# Student and Problem Set Info
---


## Title: MGSC 310: Problem Set 4

Author:

Ben Labaschin, King of the Notebooks, Destroyer of Worlds.


# Setup

Pre-req:
- Install the `ISLP package`
- restart your runtime
- load the `Caravan` dataset found [here](https://islp.readthedocs.io/en/latest/datasets/Caravan.html) (data dictionary included in documentation).
- assign the `Caravan` data to the variable `caravan`

In [1]:
! pip install ISLP



In [2]:
from ISLP import load_data

caravan = load_data("Caravan")

## Question 1:

1. How many purchased insurance policies were there?
2. If our target variable is `Purchase`, is the dataset imbalanced?
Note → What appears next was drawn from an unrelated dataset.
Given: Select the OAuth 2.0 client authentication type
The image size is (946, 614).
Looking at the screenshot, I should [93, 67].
If so, by precisely how much?
3. remap `No` values to 0 and `Yes` values to 1.

In [8]:
caravan['Purchase'].value_counts()

# 1. 348 purchases
# 2. Yes it's imbalanced by 5474-348 or 5126 policies

No     5474
Yes     348
Name: Purchase, dtype: int64

In [10]:
# 3
mapping = {"No": 0, "Yes": 1}
caravan['Purchase'] = caravan['Purchase'].map(mapping)

In [12]:
caravan['Purchase'].value_counts()

0    5474
1     348
Name: Purchase, dtype: int64

# Question 2: Balance the Data

1. Using the `sklearn` `resample` function, **downsample** the target `Purchase` such that the 0's and 1's are balanced.
 - This answer will not be counted as correct unless the downsampled features are joined with the downsampled targets into a single DataFrame, as demonstrated in the class code
 - Assign the resulting dataframe to the variable `caravan_downsampled`

In [15]:
from sklearn.utils import resample
from pandas import concat

# Separate the majority and minority classes
caravan_no = caravan[caravan['Purchase'] == 0]
caravan_yes = caravan[caravan['Purchase'] == 1]
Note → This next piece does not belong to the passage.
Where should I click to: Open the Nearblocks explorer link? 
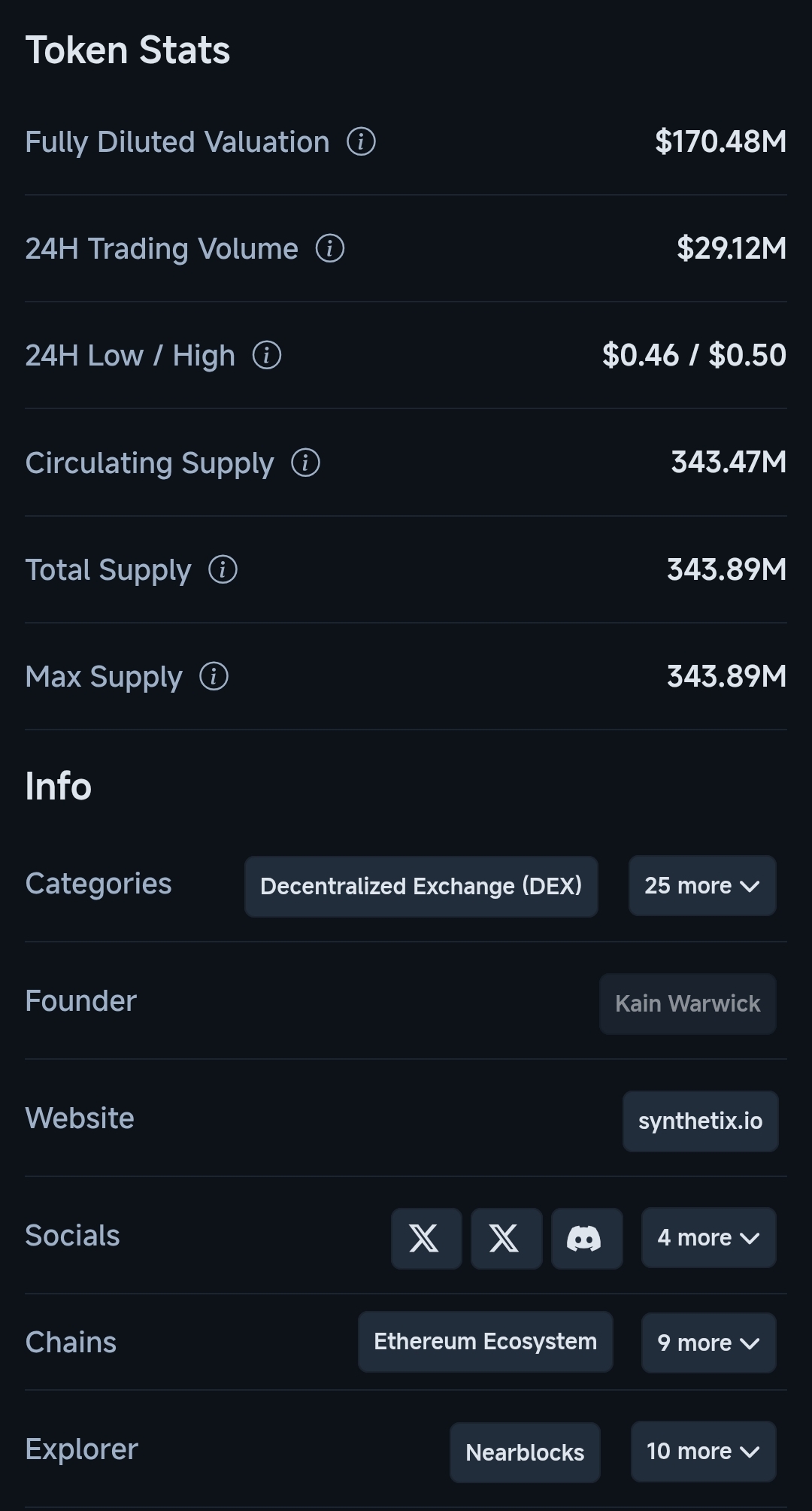point(524,1452)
# Downsample the majority class
caravan_no_downsampled = resample(caravan_no,
                                  replace=False,
                                  n_samples=len(caravan_yes),
                                  random_state=634)

# Combine the minority class with downsampled majority class
caravan_downsampled = concat([caravan_no_downsampled, caravan_yes])

caravan_downsampled['Purchase'].value_counts()

0    348
1    348
Name: Purchase, dtype: int64

# Question 3: K-Fold and Ridge Regularization

1. Run cross validation upon on the `caravan_downsampled` data, running the `sklearn` [`RidgeClassifier`](https://scikit-learn.org/stable/modules/generated/sklearn.linear_model.RidgeClassifier.html) estimator (model) upon each fold. Use every variable (except `Purchase`) as a feature, and `Purchase` as the target variable.\
\
Use the class code if you need help running k-fold and ridge regression. But if you want to make your life easier for your next problem, I would use the the `cross_validate` function [here](https://scikit-learn.org/stable/modules/generated/sklearn.model_selection.cross_validate.html#sklearn.model_selection.cross_validate). By setting its argument `cv` equal to, say 3, it's essentially k-fold cross validation with 3 folds. Then you can add `RidgeClassifier` as the estimator, and pass multiple metrics at once (`precision`, `recall`) to record the results. See [cross-validate with multiple metrics](https://scikit-learn.org/stable/modules/cross_validation.html#the-cross-validate-function-and-multiple-metric-evaluation) for more details.\
\
Here is some other useful documentation in addition:
   - [using kfold on a model examples](https://scikit-learn.org/stable/modules/cross_validation.html)
   - [more examples with kfold and models](https://www.askpython.com/python/examples/k-fold-cross-validation)
   - [official kfold documentation](https://scikit-learn.org/stable/modules/generated/sklearn.model_selection.KFold.html)
2. gather the metric results for [`precision`](https://scikit-learn.org/stable/modules/generated/sklearn.metrics.precision_score.html) and [`recall`](https://scikit-learn.org/stable/modules/generated/sklearn.metrics.recall_score.html) for each fold of the model, and append them each to a list. That is,  every result for each fold for `precision` should be appended into a list, and every result for each fold for `recall` should be appended to a list.
 - your result here will be two lists of your metrics
 - if you use `cross_validate` from above, your life will be easier, simply pass the following predefined `precision` and `recall` "macros" to the `cross_validate` function. Fill in the `_`'s with the proper variables.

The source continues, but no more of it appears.